## TEKS SUMBER
The choice is yours ? Tanpa bermaksud menilai benar-tidaknya pilihan yang telah diambil oleh mayoritas suara rakyat di Pilpres 2009 (maupun 2004?); maka suka ataupun tidak suka --- khususnya bagi para pendukung Capres/Cawapres yang jago-nya gagal di Pilpres 2004 dan/atau 2009 --- telah menempatkan SBY (harapannya?) untuk melanjut-tuntaskan visi, misi maupun program-program pokoknya. Sementara orang menggambarkan SBY dan pasangannya (JK di Pilpres 2004 dan Boediono di Pilpres 2009) lebih merepresentasikan kekuatan masa pemilih. Kekuatan yang benar-benar mencerminkan mayoritas pendukung rasional yang memilih SBY berdasarkan kualitas visi, misi dan program; serta dengan mempertimbangkan keserasian, keselarasan maupun keseimbangan didalam menangani segala macam persoalan secara lebih solid , padu, kompak dan sinergetik . Kemenangan terhadap “lawan utama”-nya MSP di Pilpres 2004 maupun 2009; bahkan cukup telak --- cukup satu putaran --- di Pilpres 2009 ternyata tidak punya arti apa-apa dan tidak mampu meningkatkan rasa percaya diri. Termasuk juga yang menimpa partai pendukung utamanya, Partai Demokrat yang seolah-olah begitu demam panggung. Tidak hanya mampu bersikap sebagai partai pemenang pemilu, tetapi juga terus termehek-mehek menghadapi “lawan” yang sekaligus kawan koalisinya sendiri.

## INSTRUKSI YANG DIBERIKAN 1
Menurut teks sumber, siapa pasangan SBY di Pilpres 2009?
## INSTRUKSI YANG DIBERIKAN 2
Ringkaslah teks sumber dalam dua kalimat.
## INSTRUKSI YANG DIBERIKAN 3
Tentukan apakah setiap pernyataan berikut sesuai dengan teks sumber: (a) SBY menang dalam satu putaran di Pilpres 2009; (b) kemenangan atas MSP meningkatkan rasa percaya diri; (c) pasangan SBY di Pilpres 2004 adalah Boediono.
Baris-baris data di bawah ini tidak berhubungan dengan teks sumber.

## DATA YANG TERSEDIA
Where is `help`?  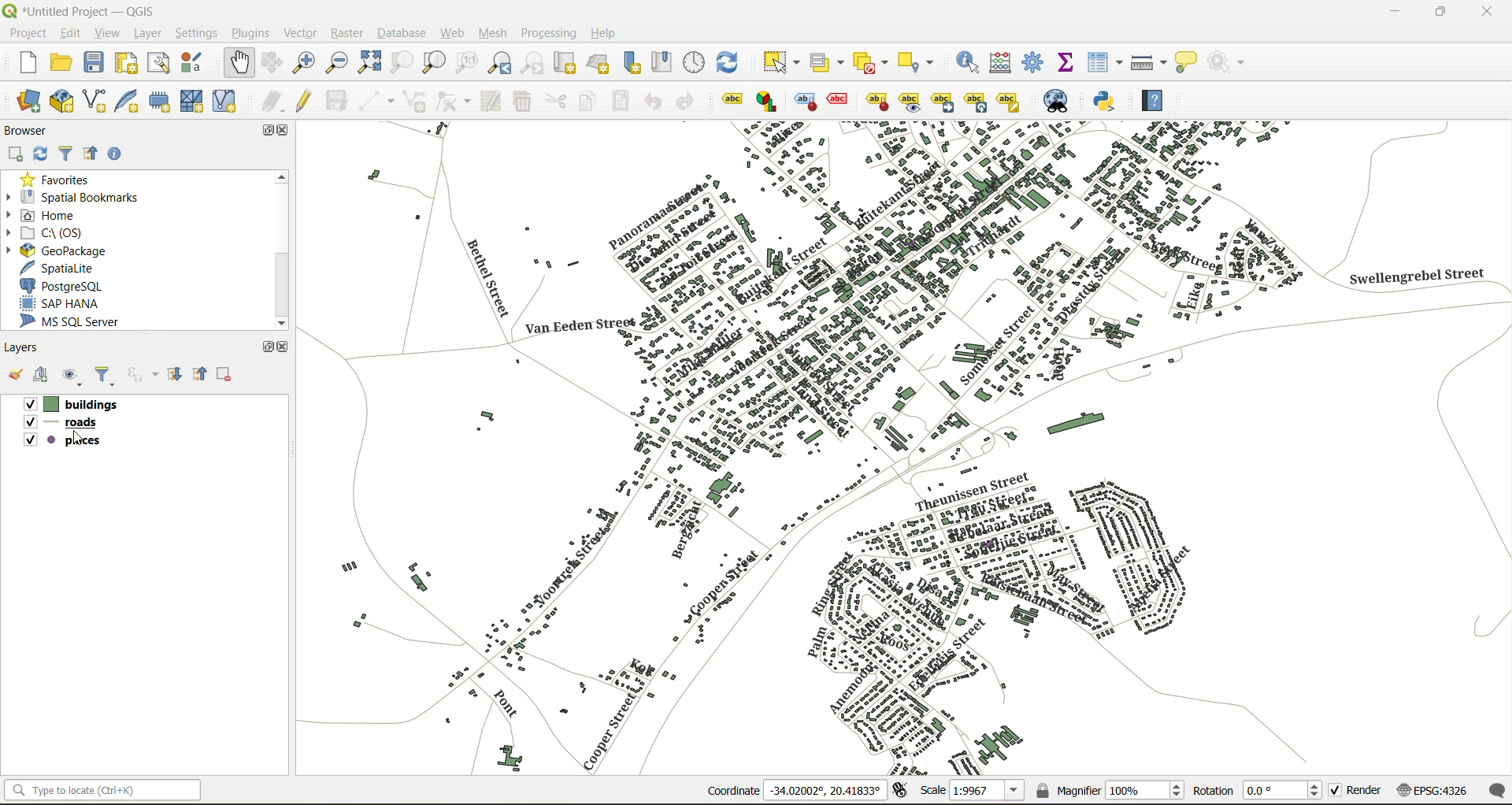 help is located at coordinates (609, 34).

## HASIL AKHIR 1
Boediono.

## HASIL AKHIR 2
Hasil Pilpres 2004 dan 2009 telah menempatkan SBY untuk melanjut-tuntaskan visi, misi, dan program-program pokoknya, dan sebagian orang menggambarkan SBY beserta pasangannya sebagai cerminan mayoritas pendukung rasional. Namun, kemenangan atas MSP, bahkan cukup satu putaran di Pilpres 2009, tidak mampu meningkatkan rasa percaya diri, termasuk bagi Partai Demokrat yang seolah-olah demam panggung menghadapi lawan yang sekaligus kawan koalisinya sendiri.

## HASIL AKHIR 3
(a) Ya: "bahkan cukup telak --- cukup satu putaran --- di Pilpres 2009".
(b) Tidak: "tidak mampu meningkatkan rasa percaya diri".
(c) Tidak: "JK di Pilpres 2004".